Nesse sentido, Croce e Gentile representavam o pensamento burguês mais avançado naquele momento, uma concepção de mundo cosmopolita que valorizava a história e a transitoriedade dos fatos sociais em detrimento de concepções de mundo teológicas ou até mesmo racistas, como as de Lombroso. Este último é conhecido no âmbito do Direito Penal por fazer associações entre o fenótipo de indivíduos, ou “raças”, e tendências de práticas delituosas. Outros iriam justificar a aventura colonial Italiana dentro da concepção do fardo do Homem Branco, ressaltando perspectivas racistas em que os povos dominados teriam, por sua raça, menor dignidade humana. Pensadores burgueses como Croce vão em sentido contrário e aqui a apropriação de Gramsci ao que há de mais avançado do pensamento burguês de seu tempo remete ao conceito de “herança”: ao seu tempo Marx igualmente fez distinções entre a Economia Política Clássica (Ricardo e Smith) da Economia Política Vulgar (Malthus), sem deixar de se apropriar da teoria do valor trabalho e, com isso, da herança, de uma crítica que se apropria e desloca o objeto. Cogitações nesse sentido poderiam ser feitas a respeito da relação entre Marx e a filosofia hegeliana.

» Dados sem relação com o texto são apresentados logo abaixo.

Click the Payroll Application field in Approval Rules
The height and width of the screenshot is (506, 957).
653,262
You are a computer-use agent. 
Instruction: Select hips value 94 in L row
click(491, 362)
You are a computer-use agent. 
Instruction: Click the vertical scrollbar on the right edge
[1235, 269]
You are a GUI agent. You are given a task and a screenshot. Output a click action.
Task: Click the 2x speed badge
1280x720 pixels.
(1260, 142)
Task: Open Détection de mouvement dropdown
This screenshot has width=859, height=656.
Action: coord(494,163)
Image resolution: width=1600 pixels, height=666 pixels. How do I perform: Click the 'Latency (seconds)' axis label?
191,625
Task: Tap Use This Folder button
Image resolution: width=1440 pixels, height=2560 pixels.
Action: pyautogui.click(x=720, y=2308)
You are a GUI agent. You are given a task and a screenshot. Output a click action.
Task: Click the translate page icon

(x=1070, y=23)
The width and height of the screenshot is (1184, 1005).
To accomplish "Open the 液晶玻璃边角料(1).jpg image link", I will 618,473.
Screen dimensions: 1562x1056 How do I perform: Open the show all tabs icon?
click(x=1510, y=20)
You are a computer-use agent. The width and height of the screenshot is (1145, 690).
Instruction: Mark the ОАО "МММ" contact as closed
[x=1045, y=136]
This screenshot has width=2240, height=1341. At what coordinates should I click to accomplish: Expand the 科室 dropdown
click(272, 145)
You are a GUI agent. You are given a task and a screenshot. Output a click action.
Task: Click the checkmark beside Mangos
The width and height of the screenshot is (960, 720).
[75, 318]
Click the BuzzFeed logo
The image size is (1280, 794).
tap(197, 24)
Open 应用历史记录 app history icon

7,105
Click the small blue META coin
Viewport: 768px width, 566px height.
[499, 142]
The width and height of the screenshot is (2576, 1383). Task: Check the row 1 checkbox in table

O salto entre liberalismo e comunismo crítico vai se dar com o processo histórico. Em última análise Croce entende ser a I Guerra um fato inevitável. Gramsci faz uma interpretação materialista deste evento histórico colocando-se contra a carnificina. Posteriormente, com a Revolução de Outubro, verifica-se que a Revolução Socialista é uma transformação integral em contraponto à Revolução Burguesa. Assim aduz Gramsci:

“A burguesia, quando fez a revolução, não tinha um programa universal; ela servia a interesses particulares, interesses  da sua classe, e a servia com a mentalidade fechada e mesquinha de todos aqueles que tendem a fins particularistas”. Porém (LOSURDO) não obstante oscilações, pode-se ter como certo um ponto. A revolução burguesa foi uma etapa importante do processo de emancipação que se desenvolve para a conquista de uma universalidade cada vez mais rica e concreta. Os 
Cadernos do Cárcere lembram como, para Pascoli, conquistado para a causa do colonialismo, o socialismo de inspiração marxista tem o defeito de fazer “germinar...o amor universal no lugar do atavismo bestial e belicoso”. Porém, para o Gramsci que aderiu à Revolução de Outubro, o comunismo é precisamente o “humanismo integral”.

Algo importante a se destacar é que o léxico gramsciano transbordou não só as fronteiras do socialismo revolucionário mas mesmo do Marxismo. Conceitos-chave decorrentes do autor como “Intelectual Orgânico”, “Hegemonia” ou “Sociedade Civil” (ampliada no sentido de contemplar o estado) passaram a ser mencionadas não apenas por intelectuais reformistas mas por não marxistas, ou mesmo deturpadas. Um exemplo é a utilização da ideia de hegemonia pelo reformismo que partiria de uma premissa delirante segundo a qual uma “hegemonia” partidária por dentro das instituições burguesas seria um caminho mais curto e seguro no sentido do socialismo, uma tese inteiramente oposta ao revolucionário e apoiador da Revolução Russa. Todavia, destacamos tal fato para ilustrar como Gramsci tornou-se um pensador que efetivamente ganha importância e merece ser reconhecido desde que baseado em suas próprias premissas.

“No âmbito da tradição marxista, Gramsci foi quem, de modo mais radical, colocou o problema da herança, da crítica do mecanicismo e da recusa a qualquer forma de messianismo. O antimecanicismo continua a agir na própria história da fortuna de Gramsci, que não por acaso é alçado à dignidade de “Clássico”. Essa definição acerta se pretende evidenciar o fato de que a lição dos Cadernos do Cárcere e, em parte, dos escritos juvenis ultrapassam as fronteiras do movimento comunista (e da própria esquerda): categorias como as de “hegemonia”, “sociedade civil”, “bloco histórico”, “revolução passiva” são imprescindíveis para quem queira compreender adequadamente os mecanismos do poder e a dialética histórica; estamos na presença de uma obra que enriqueceu e reinterpretou o léxico, reformulou a gramática e a sintaxe do discurso político e histórico”. (Pg. 285)     
   





[1] Para uma biografia que contemple aspectos mais pessoais de Gramsci: GRAMSCI – Um Estudo Sobre Seu Pensamento Político. COUTINHO, Carlos Nelson. Ed. Civilização Brasileira.